I’m curious whether that Mercury-bodied ’59 Edsel pic was from before or after the ’58 Edsel went on sale. My curiosity relates to the design of the grille. The headlamps have been lowered from atop the grille to inside it, just as in the production ’59 Edsel – a design trend seen in many brands in 1959-60. However the infamous “toilet seat” central grille section looks barely changed from the 1958 car on the ’59 prototype, whereas the center section of the actual ’59s was toned down to eliminate the “toilet seat” appearance. I’ve frequently read that the more subdued vertical grille on the ’59 was already designed before the ’58 went on sale, and thus was not a reaction to the poor reception and mockery the “toilet seat” received from critics and potential customers. That ’59 prototype shot though makes me doubt this, and leads me to think the grille change was in response to the negative reaction of the ’58s. Anyone have the fact-checked scoop on this?
As for the Mercury, this is the first car I’ve seen with the seat controls on the dashboard.
So Ford’s attempt to create a full-line, car-at-every-price-point lineup in the late ’50s was an utter disaster.
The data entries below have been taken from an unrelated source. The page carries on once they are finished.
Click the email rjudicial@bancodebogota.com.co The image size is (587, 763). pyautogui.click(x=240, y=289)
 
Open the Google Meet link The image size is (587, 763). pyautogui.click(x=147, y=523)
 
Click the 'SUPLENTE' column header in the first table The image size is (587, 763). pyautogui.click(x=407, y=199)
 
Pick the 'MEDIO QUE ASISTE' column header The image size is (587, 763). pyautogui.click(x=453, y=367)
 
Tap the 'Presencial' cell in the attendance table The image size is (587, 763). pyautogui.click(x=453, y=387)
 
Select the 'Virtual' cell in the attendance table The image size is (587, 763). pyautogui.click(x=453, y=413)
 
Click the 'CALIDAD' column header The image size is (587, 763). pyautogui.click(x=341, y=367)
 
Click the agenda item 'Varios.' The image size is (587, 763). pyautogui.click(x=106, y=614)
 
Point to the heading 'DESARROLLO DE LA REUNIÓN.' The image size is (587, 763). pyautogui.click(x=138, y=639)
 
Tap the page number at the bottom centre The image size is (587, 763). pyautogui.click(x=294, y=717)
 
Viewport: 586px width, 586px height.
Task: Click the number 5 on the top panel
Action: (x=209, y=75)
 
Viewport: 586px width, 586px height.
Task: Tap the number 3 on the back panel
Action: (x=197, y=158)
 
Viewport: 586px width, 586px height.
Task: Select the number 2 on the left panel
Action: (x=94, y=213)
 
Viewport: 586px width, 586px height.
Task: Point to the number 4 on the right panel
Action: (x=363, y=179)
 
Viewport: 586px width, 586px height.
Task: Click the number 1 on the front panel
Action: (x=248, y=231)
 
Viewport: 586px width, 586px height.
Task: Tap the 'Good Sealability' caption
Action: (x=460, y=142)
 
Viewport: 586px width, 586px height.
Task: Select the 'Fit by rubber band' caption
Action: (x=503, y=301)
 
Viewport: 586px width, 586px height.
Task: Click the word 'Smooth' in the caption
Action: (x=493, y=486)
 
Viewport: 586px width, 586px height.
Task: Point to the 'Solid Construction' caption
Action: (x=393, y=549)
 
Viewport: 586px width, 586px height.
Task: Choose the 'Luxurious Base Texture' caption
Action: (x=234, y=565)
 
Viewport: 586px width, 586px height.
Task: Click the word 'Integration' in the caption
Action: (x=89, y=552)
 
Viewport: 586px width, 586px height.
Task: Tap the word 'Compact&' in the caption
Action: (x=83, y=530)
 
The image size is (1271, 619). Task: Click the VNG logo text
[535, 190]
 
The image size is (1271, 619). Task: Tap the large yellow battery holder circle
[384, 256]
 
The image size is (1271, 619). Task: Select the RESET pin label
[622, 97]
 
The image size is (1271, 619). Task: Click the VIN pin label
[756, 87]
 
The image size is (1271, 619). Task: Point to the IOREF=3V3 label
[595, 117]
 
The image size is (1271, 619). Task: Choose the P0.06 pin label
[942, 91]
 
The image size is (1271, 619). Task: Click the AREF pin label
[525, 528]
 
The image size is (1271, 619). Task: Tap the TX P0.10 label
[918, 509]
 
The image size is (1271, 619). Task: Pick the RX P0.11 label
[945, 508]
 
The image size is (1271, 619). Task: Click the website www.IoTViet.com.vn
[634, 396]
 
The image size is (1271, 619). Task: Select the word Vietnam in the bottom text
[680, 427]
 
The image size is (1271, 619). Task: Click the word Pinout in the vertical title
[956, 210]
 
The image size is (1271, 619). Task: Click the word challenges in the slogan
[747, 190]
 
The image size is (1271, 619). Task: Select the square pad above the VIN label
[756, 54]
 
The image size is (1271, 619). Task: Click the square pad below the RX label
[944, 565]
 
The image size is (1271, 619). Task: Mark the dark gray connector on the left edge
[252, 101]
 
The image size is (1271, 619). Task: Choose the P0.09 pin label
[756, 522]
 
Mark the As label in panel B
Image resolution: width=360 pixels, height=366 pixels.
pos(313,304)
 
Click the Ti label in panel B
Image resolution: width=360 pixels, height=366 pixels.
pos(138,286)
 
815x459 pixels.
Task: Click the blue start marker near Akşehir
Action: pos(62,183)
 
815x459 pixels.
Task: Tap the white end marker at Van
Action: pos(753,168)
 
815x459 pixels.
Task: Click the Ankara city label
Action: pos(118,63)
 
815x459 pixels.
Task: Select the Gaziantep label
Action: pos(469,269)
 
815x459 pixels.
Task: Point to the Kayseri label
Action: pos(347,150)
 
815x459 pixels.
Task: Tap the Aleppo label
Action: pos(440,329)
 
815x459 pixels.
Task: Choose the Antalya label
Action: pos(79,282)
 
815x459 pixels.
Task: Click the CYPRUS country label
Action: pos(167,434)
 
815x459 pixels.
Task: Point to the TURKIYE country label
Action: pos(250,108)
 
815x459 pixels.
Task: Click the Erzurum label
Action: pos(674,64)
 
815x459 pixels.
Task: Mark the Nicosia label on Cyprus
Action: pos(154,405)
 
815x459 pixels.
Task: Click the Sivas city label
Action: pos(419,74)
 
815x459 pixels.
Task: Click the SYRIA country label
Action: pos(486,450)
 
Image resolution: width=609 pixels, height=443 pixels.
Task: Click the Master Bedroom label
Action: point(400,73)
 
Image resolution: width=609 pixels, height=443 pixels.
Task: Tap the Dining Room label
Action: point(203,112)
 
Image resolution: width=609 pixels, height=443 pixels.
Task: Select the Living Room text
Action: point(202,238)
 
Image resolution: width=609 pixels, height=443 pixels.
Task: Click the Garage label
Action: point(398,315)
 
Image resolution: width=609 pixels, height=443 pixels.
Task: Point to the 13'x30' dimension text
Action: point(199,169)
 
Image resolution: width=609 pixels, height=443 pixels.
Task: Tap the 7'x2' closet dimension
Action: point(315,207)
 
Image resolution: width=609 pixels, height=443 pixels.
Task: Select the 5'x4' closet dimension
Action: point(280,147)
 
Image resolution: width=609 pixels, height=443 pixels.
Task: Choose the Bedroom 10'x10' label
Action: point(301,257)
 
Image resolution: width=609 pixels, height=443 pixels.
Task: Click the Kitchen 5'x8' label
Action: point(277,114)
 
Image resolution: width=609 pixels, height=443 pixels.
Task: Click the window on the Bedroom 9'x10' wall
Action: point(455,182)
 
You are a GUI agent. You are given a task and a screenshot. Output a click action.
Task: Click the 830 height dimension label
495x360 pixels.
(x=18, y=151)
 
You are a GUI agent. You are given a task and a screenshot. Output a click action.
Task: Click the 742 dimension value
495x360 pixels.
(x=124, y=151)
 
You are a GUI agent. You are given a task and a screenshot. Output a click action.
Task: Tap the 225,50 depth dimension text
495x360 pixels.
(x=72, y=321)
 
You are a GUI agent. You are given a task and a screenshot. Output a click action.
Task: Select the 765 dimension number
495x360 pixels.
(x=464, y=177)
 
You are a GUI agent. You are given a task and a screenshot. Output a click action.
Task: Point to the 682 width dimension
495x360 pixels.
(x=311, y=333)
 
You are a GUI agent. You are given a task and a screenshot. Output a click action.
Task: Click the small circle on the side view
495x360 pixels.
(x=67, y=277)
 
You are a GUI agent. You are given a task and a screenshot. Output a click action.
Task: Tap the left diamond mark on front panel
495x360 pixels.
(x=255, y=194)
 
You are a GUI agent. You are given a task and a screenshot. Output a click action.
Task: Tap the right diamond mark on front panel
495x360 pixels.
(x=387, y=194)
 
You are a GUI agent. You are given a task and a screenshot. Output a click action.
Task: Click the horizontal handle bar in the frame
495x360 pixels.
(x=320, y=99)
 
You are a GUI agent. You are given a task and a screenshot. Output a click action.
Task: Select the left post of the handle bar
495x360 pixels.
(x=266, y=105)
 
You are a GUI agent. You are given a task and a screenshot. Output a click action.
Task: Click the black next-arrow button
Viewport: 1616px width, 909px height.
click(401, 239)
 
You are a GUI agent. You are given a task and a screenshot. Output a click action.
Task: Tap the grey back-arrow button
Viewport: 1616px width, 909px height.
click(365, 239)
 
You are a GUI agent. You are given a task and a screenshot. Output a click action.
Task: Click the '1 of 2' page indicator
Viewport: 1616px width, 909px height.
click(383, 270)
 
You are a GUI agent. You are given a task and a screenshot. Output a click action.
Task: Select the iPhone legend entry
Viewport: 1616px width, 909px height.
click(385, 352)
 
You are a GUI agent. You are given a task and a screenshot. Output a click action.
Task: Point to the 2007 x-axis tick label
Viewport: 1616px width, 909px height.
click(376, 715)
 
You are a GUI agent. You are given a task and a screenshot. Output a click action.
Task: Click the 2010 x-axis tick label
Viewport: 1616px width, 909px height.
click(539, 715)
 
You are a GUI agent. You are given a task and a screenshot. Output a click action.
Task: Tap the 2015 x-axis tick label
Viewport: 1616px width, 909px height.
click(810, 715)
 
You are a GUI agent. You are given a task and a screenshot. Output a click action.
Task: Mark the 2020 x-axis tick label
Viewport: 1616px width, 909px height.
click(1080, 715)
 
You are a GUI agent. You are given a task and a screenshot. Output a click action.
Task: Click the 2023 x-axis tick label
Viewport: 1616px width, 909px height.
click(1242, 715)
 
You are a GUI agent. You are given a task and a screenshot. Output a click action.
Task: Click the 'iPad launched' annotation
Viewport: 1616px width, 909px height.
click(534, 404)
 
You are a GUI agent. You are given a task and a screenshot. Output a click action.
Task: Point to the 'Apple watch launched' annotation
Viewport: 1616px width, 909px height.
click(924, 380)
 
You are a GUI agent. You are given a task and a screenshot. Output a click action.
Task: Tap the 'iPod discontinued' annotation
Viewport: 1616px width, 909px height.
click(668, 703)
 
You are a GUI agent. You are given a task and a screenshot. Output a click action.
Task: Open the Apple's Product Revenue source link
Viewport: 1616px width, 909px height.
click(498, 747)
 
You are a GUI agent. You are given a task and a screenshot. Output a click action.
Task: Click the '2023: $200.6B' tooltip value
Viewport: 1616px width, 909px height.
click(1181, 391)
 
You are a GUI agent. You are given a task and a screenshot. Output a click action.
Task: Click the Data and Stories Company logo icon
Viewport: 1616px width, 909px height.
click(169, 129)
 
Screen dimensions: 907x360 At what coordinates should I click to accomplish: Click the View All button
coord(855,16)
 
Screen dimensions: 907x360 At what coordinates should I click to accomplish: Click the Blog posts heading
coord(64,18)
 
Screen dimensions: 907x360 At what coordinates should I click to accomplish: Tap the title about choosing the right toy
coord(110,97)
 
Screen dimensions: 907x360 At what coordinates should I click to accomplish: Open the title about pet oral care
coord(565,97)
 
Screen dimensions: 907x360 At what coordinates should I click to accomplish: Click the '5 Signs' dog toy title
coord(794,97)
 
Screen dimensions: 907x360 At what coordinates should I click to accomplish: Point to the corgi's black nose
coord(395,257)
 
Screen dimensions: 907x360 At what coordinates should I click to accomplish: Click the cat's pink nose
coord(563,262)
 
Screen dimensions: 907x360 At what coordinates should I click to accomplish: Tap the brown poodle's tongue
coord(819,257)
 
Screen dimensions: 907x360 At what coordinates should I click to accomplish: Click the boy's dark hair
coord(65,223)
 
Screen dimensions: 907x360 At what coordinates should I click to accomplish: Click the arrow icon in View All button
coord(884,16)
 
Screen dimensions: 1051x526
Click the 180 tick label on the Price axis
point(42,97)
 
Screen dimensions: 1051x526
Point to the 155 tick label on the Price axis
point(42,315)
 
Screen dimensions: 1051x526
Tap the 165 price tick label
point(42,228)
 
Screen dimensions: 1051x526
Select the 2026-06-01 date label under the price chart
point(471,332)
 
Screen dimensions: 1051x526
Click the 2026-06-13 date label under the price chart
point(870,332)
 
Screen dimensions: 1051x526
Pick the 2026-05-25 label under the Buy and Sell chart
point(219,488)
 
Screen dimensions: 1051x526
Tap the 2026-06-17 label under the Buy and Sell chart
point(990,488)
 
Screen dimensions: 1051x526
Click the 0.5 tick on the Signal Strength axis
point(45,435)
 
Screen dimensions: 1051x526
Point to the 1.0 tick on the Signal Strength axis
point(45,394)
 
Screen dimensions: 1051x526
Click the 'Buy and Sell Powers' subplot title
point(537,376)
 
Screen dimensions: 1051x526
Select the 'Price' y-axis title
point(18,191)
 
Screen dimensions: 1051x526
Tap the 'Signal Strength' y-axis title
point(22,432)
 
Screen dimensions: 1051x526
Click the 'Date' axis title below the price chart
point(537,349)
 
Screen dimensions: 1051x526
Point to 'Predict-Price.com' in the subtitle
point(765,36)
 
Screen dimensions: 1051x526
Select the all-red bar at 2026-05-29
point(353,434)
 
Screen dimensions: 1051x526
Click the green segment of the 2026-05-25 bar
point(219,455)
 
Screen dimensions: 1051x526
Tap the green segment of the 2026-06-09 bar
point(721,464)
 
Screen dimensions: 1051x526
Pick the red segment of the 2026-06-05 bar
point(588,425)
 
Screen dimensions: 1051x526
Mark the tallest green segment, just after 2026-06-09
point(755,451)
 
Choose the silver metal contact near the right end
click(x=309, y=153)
The Edsel was a legendary flop. The upscale Mercurys were a flop. The ultra-high-end Continental Division, broken out from Lincoln, was a money-losing flop despite the staggeringly-high price of the cars. And the huge unibody Lincolns were a flop that nearly caused the brand to be axed.
That might be hard to pin down, about that proposed ’59 front end. That looks to be a clay (or fiberglass) concept, and these were usually done pretty well in advance. So it’s very realistic that it was changed (and fairly subtly so) before the ’58 hit the market and the response was not good. It took a few months for it to sink in that the ’58 was bombing, so that would be the beginning of the year 1959. It’s possible such a change could still have been made, but I’m guessing not.
In my judgement the ’57 Turnpike Cruiser was a solid entry in the “Thalidomide School” sector of auto design…successfully revived by the 2010-2016 Nissan Juke.
https://tinyurl.com/3k24ytnd
I’ve never understood post-war automakers’ obsession with putting glass overhead. It’s still raging today. Did the stylists all wish they were fighter pilots?